*** Given records ***
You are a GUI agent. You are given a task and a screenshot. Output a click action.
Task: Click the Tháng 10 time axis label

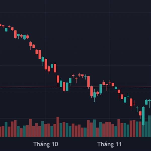[46, 144]
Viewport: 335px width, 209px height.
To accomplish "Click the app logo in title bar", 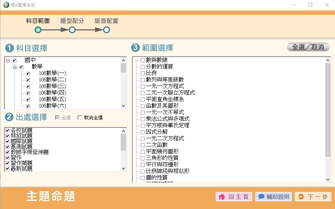I will click(x=6, y=5).
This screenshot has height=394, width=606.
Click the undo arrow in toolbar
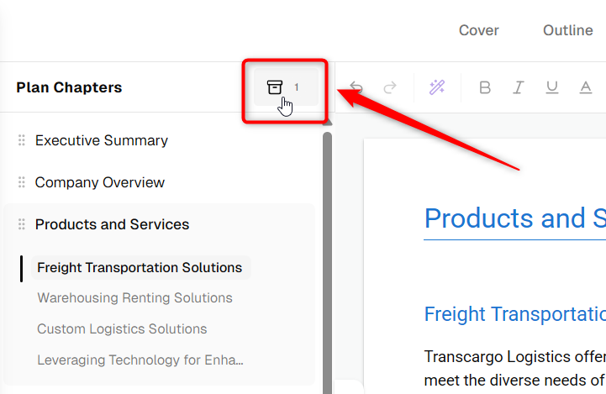pyautogui.click(x=356, y=87)
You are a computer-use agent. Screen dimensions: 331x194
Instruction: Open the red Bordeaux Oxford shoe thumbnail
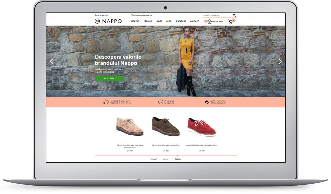(x=202, y=127)

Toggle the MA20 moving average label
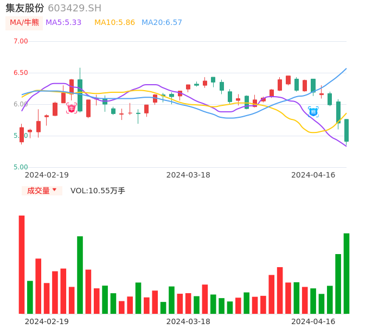pyautogui.click(x=162, y=23)
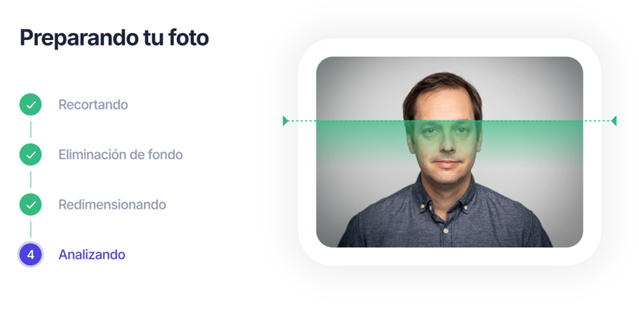Click the right green scan-line arrow
The width and height of the screenshot is (639, 325).
(614, 121)
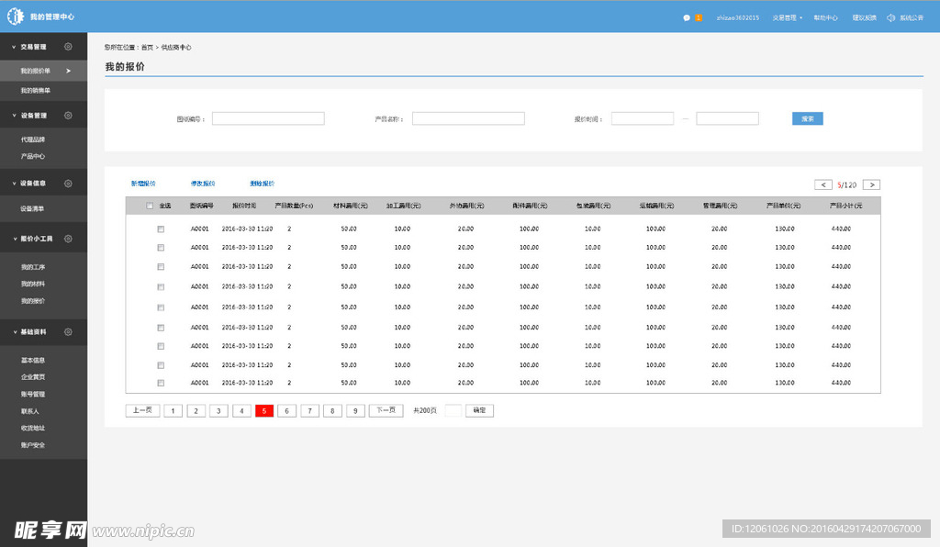Click the 新增报价 link
The image size is (940, 547).
pos(143,184)
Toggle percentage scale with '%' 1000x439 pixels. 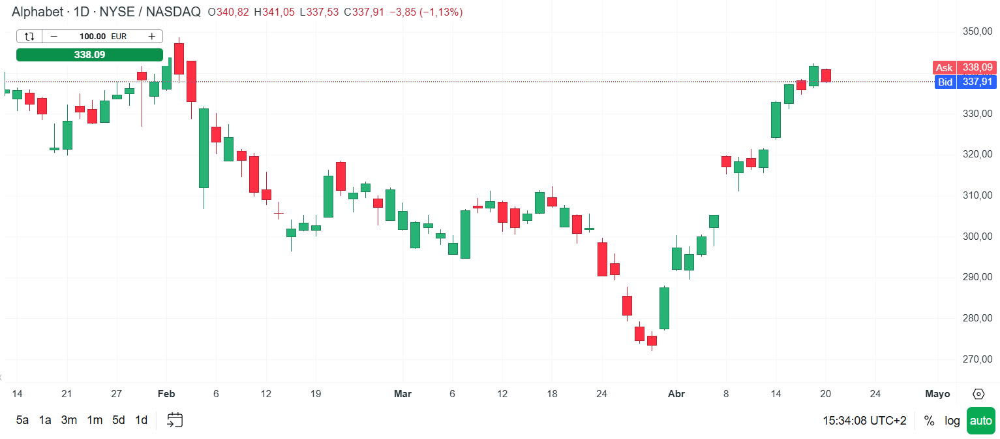(928, 421)
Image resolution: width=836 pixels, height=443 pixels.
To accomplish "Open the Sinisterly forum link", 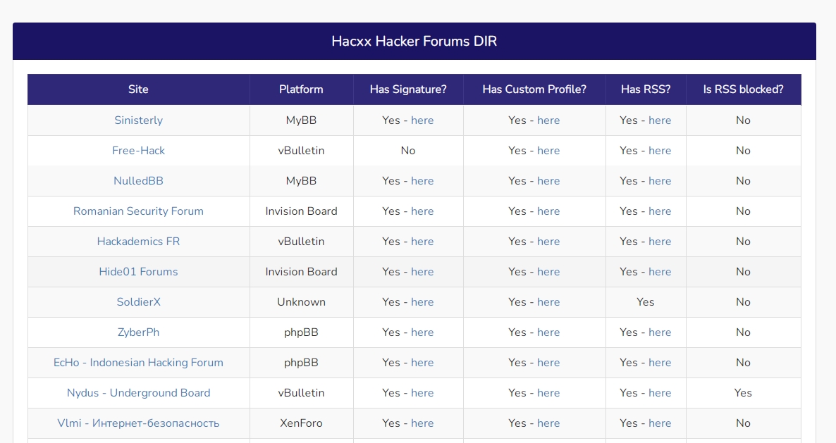I will point(138,120).
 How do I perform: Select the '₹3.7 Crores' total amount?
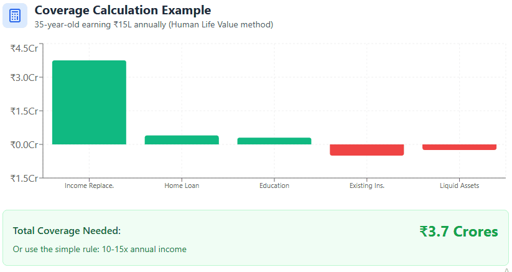pos(458,232)
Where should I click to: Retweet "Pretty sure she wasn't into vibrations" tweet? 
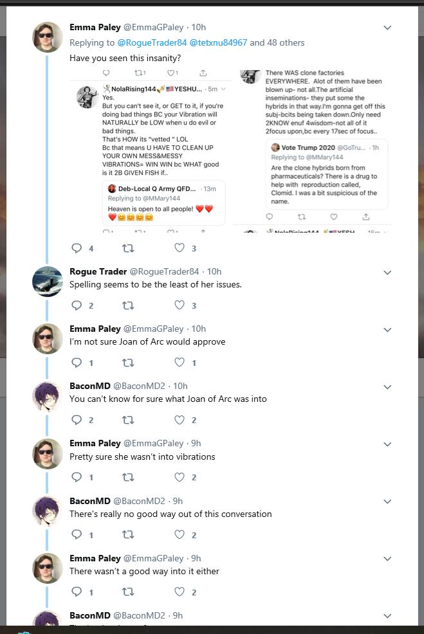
*** End of Given records ***
Exercise aim: Leave the pictures out. Extract exactly the lines running from the one with "How do I perform: Select" through the last entry, both ends included.

Task solution:
 How do I perform: Select the '₹3.7 Crores' total amount?
pos(458,232)
Where should I click to: Retweet "Pretty sure she wasn't into vibrations" tweet? 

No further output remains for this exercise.